'''
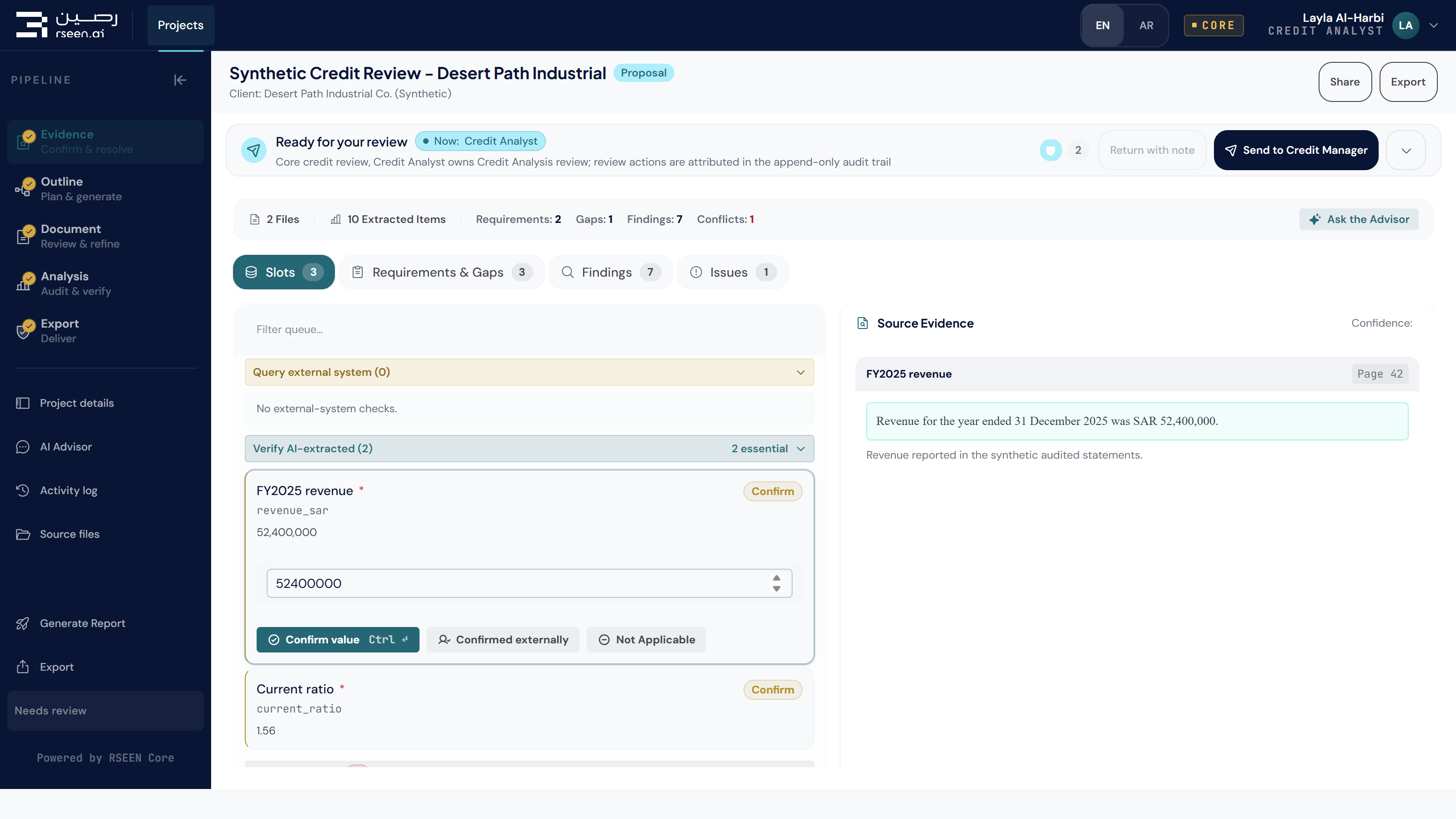The height and width of the screenshot is (819, 1456).
Task: Open the Requirements & Gaps tab
Action: point(441,273)
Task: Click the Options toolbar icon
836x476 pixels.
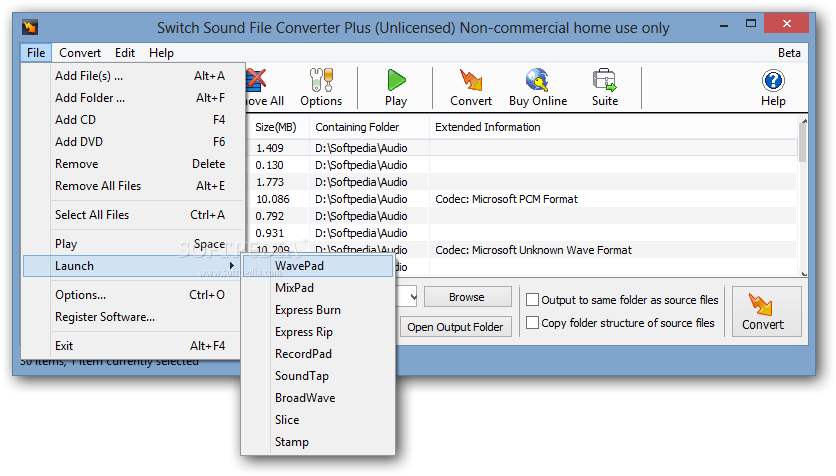Action: click(x=321, y=80)
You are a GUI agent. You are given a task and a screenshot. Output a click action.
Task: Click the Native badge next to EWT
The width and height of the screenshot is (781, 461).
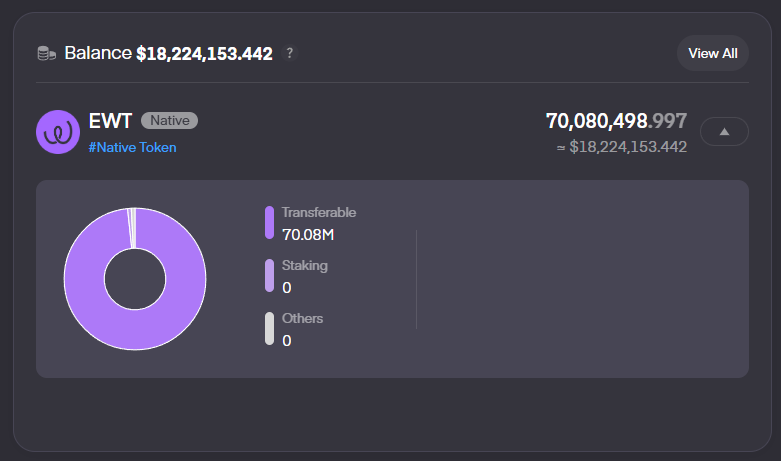point(169,120)
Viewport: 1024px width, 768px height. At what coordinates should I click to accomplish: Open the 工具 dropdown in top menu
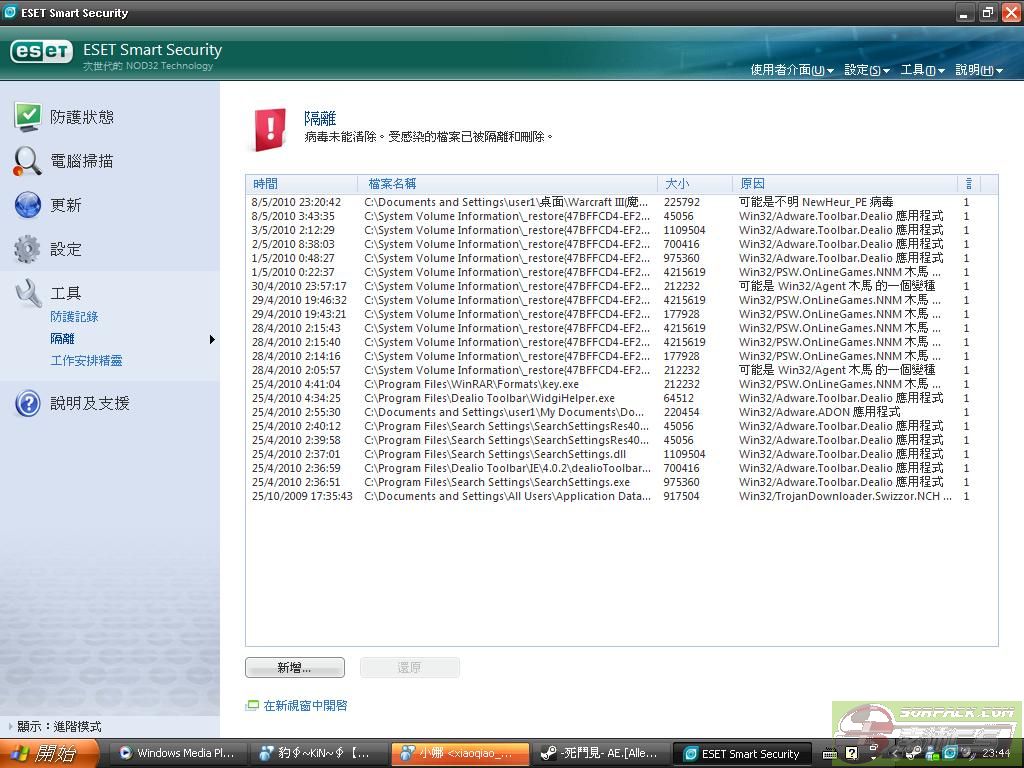coord(922,70)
'''
* _Exercise_: Above are some entries; copy exactly the lines from the line with "Task: Click the Options toolbar icon" through the line with "Task: Click the Native badge next to EWT", both included, but none of the pictures.

* _Response below_:
Task: Click the Options toolbar icon
836x476 pixels.
Action: click(x=321, y=80)
You are a GUI agent. You are given a task and a screenshot. Output a click action.
Task: Click the Native badge next to EWT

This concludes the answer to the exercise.